What you should do » Entries follow. Give back exactly the lines starting at the one containing "All Posts (238, 248)" and ending at the one containing "TOOLS (63, 244)", and no other lines.

[Start of Attachment]

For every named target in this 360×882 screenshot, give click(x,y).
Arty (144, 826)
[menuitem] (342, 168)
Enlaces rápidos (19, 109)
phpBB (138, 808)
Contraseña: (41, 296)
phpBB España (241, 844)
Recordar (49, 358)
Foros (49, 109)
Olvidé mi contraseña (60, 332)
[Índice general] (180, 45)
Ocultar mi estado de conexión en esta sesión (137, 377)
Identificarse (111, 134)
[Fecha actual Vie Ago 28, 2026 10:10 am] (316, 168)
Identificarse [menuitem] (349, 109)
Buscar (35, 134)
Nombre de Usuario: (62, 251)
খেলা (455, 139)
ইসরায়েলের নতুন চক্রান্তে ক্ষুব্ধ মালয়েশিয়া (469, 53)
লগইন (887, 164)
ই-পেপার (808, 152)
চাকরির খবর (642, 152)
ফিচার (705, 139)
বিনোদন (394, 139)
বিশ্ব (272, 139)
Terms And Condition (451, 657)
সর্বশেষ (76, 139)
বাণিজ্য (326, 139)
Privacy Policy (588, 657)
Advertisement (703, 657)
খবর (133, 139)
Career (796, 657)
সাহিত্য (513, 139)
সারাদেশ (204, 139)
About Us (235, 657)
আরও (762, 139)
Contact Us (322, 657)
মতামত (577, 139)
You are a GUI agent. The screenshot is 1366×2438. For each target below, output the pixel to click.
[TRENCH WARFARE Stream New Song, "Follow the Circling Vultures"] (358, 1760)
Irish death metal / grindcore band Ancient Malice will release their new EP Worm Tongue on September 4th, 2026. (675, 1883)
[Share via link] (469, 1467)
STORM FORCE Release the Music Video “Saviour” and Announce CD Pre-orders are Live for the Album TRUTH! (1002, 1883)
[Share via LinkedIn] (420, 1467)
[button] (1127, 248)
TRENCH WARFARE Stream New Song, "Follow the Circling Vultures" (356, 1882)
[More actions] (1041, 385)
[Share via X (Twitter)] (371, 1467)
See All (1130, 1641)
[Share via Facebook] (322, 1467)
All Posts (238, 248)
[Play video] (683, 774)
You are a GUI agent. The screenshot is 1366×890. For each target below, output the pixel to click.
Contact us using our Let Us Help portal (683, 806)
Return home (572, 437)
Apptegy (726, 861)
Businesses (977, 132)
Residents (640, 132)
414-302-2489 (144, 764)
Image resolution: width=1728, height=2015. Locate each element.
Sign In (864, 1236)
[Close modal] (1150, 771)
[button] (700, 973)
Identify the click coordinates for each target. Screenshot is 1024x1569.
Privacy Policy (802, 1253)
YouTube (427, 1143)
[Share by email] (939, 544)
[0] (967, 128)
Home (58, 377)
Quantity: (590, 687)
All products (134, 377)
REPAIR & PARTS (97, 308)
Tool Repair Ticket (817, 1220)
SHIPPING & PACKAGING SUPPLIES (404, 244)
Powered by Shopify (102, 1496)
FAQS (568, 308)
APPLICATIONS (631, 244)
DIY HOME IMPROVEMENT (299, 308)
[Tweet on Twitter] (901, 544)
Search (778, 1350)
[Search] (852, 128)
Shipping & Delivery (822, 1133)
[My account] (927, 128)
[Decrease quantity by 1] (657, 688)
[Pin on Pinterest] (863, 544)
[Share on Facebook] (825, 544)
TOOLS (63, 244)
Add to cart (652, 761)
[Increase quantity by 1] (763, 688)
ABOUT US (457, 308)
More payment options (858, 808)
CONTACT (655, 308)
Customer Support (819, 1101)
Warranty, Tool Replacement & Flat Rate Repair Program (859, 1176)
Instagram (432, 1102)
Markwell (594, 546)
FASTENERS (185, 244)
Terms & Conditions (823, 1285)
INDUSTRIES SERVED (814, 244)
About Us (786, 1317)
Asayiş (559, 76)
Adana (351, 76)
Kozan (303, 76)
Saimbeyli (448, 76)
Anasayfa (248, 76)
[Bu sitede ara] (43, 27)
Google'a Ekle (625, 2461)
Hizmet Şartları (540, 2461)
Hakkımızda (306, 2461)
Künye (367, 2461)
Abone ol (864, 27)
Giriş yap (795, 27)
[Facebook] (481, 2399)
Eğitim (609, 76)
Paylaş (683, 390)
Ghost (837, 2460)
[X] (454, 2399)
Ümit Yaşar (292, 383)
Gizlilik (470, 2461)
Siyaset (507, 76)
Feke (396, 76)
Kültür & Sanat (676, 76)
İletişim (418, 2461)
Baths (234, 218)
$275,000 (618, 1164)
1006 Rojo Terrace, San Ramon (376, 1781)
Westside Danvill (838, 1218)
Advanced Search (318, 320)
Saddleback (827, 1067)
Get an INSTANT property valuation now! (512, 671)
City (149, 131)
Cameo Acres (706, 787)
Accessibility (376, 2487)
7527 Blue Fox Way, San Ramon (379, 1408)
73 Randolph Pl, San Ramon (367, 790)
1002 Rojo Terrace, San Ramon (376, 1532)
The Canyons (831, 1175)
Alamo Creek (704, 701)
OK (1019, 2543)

[End of Attachment]

Result of this exercise »
All Posts (238, 248)
[Play video] (683, 774)
You are a GUI agent. The screenshot is 1366×890. For each target below, output the pixel to click.
Contact us using our Let Us Help portal (683, 806)
Return home (572, 437)
Apptegy (726, 861)
Businesses (977, 132)
Residents (640, 132)
414-302-2489 (144, 764)
Image resolution: width=1728, height=2015. Locate each element.
Sign In (864, 1236)
[Close modal] (1150, 771)
[button] (700, 973)
Identify the click coordinates for each target. Screenshot is 1024x1569.
Privacy Policy (802, 1253)
YouTube (427, 1143)
[Share by email] (939, 544)
[0] (967, 128)
Home (58, 377)
Quantity: (590, 687)
All products (134, 377)
REPAIR & PARTS (97, 308)
Tool Repair Ticket (817, 1220)
SHIPPING & PACKAGING SUPPLIES (404, 244)
Powered by Shopify (102, 1496)
FAQS (568, 308)
APPLICATIONS (631, 244)
DIY HOME IMPROVEMENT (299, 308)
[Tweet on Twitter] (901, 544)
Search (778, 1350)
[Search] (852, 128)
Shipping & Delivery (822, 1133)
[My account] (927, 128)
[Decrease quantity by 1] (657, 688)
[Pin on Pinterest] (863, 544)
[Share on Facebook] (825, 544)
TOOLS (63, 244)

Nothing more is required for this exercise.